Entonces, el proceso constituyente se vuelve sustantivo porque en él se abordará-más allá de la extensa literatura disponible-, lo que sostenía Tilly como uno de los ocho postulados malignos de la ciencia social del siglo XX:que la “diferenciación conduce al progreso”. Siguiendo al politólogo británico Bernard Crick, quienes viven en condiciones desiguales requieren un orden legal que regule, defina, proteja y limite los “iguales derechos” de sus conciudadanos, considerando la “incompetencia colectiva de los estados democráticos para actuar conjuntamente, por medio de acuerdos políticos, de cara a problemas vitales comunes”. En palabras de Sunstein, es preferible una “solución justa, rechazada por muchos, que una decisión injusta en la que están de acuerdo todos o la mayoría. Una Constitución justa es más importante que un acuerdo sobre la Constitución”.
Un desafío en el proceso constituyente es huir de la actitud conservadora que tan bien describiera Oakeshott: “La política es un espectáculo desagradable en todo momento. La oscuridad, la turbiedad, el exceso, las componendas, la apariencia indeleble de deshonestidad, la falsa piedad, el moralismo y la inmoralidad, la corrupción, la intriga, la negligencia, la intromisión, la vanidad, el autoengaño y por último la esterilidad”. Como electores en el plebiscito y en la elección de abril para “convencionales” deberemos estar atentos al debate, el cual presume tener toda la información para conocer todas las alternativas, para tener claras todas las consecuencias.
Nos jugamos una nueva Constitución y la tendremos a partir de pares abstractos: Apruebo o Rechazo. El relato que se construirá a partir del primero está en los deseos de corregir el futuro y en respondernos una pregunta formulada por el filósofo Karl Popper: “¿De qué forma podemos organizar las instituciones políticas a fin de que los gobernantes malos o incapaces no puedan ocasionar demasiado daño?”.

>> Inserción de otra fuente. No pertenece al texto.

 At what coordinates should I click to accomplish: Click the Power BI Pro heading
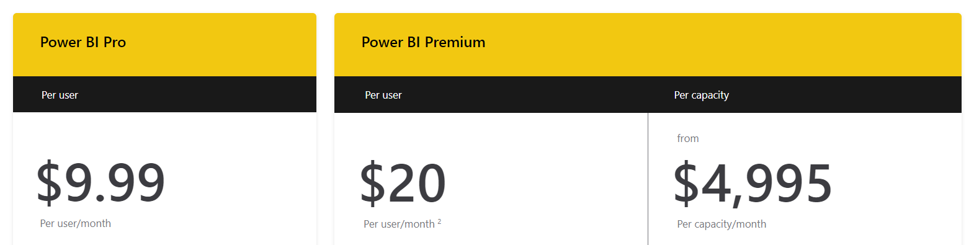coord(83,42)
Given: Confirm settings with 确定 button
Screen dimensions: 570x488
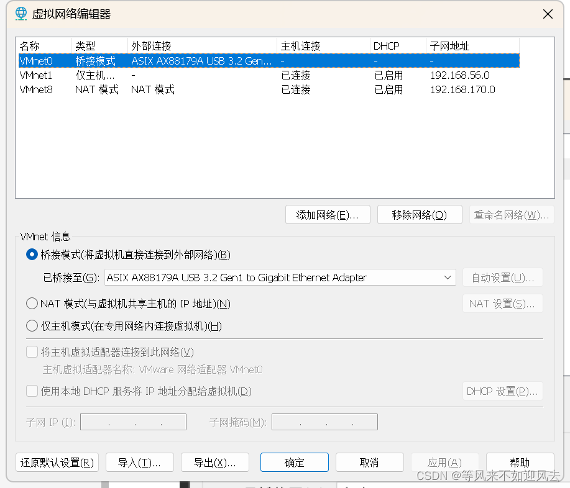Looking at the screenshot, I should point(294,462).
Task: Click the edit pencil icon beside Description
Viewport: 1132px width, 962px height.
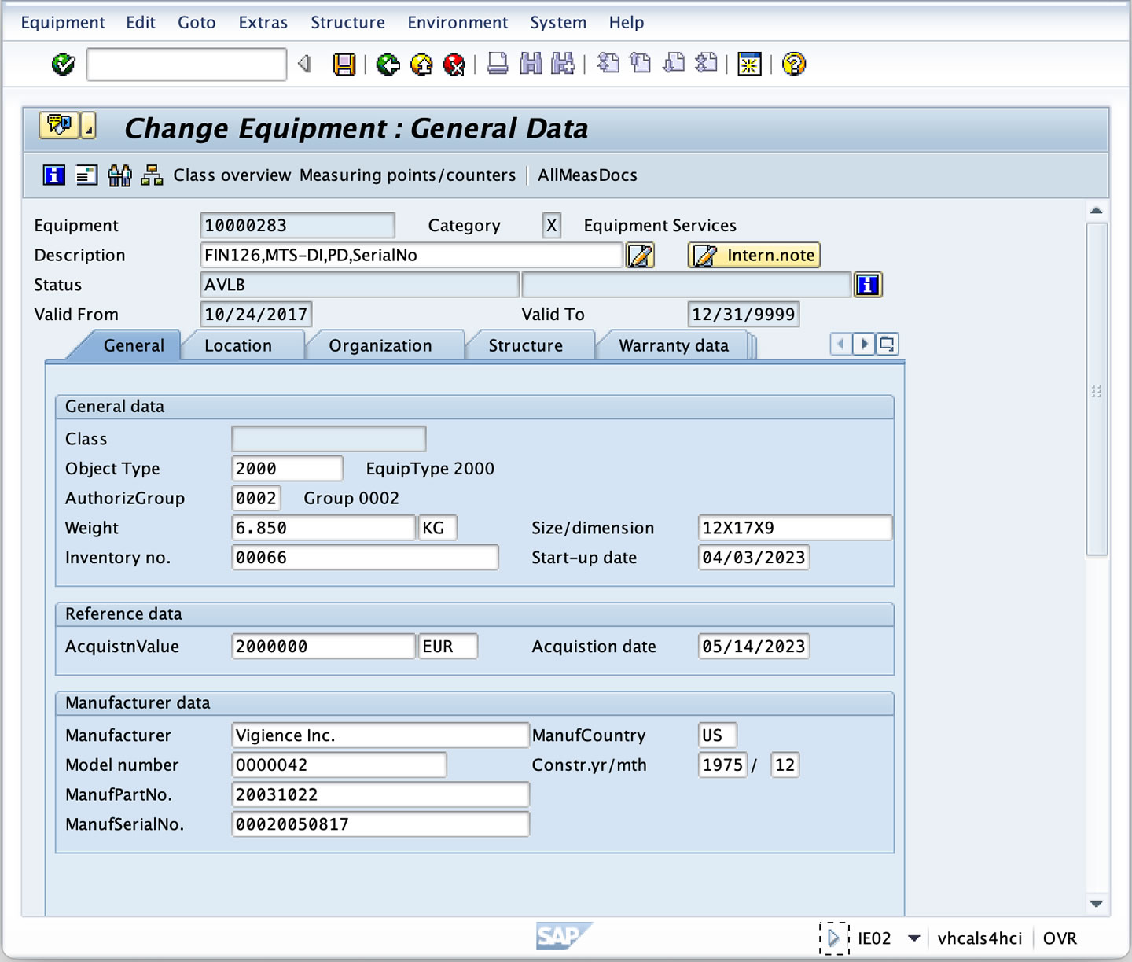Action: point(641,255)
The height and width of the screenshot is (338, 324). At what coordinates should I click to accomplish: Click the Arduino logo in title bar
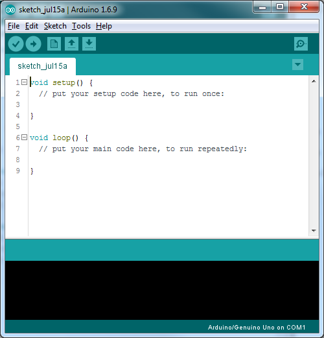coord(10,10)
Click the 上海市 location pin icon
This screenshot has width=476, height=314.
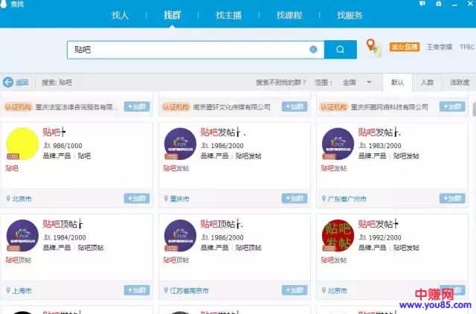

Las Constituciones no se diseñan para reprimir o erradicar el conflicto, sino que deben institucionalizar la solución a los conflictos. Tampoco para que los controles y frenos constitucionales restrinjan al límite el poder de las mayorías frente al poder de las minorías o veto de las minorías. La Constitución Política sólo tiene valor en el sentido de la ética que le puede ser transferida o como ética que gobierna nuestras acciones dentro de ella, como sostenía el Maestro Alemán Sternberger.
En definitiva, el debate de ideas importa. Esto queda claro cuando se cuenta que en el siglo XIX Thomas Carlyle, en una cena recibió un reproche de un hombre de negocios: “¡Ideas, Sr. Carlyle, nada sino ideas!”, a lo cual Carlyle le replicó: “Hubo una vez un hombre llamado Rousseau que escribió un libro que no contenía nada sino ideas. La segunda edición fue encuadernada con la piel de los que se rieron de la primera”.
En el debate constituyente tendremos probablemente dos bloques de opiniones:por una parte aquellos que entienden las "constituciones en que se plasman aspiraciones" o "constituciones con objetivos" y por la otra, aquellos que levantarán una muralla "programática" de preceptos, órdenes y prohibiciones centrada en darle gobernabilidad al “futuro” país, con la tentación de seguir el “sabio pragmatismo” representado por los acuerdos constitucionales ingleses.
Es claro que las Constituciones no pueden hacer milagros.Como nos recuerda el politólogo Robert Dahl, una convención constitucional tiene que elaborar una Constitución, no puede elaborar una sociedad, pero parafraseando a Sartori, el sistema chileno funciona -o ha funcionado-, a pesar de su Constitución, y difícilmente gracias a su Constitución.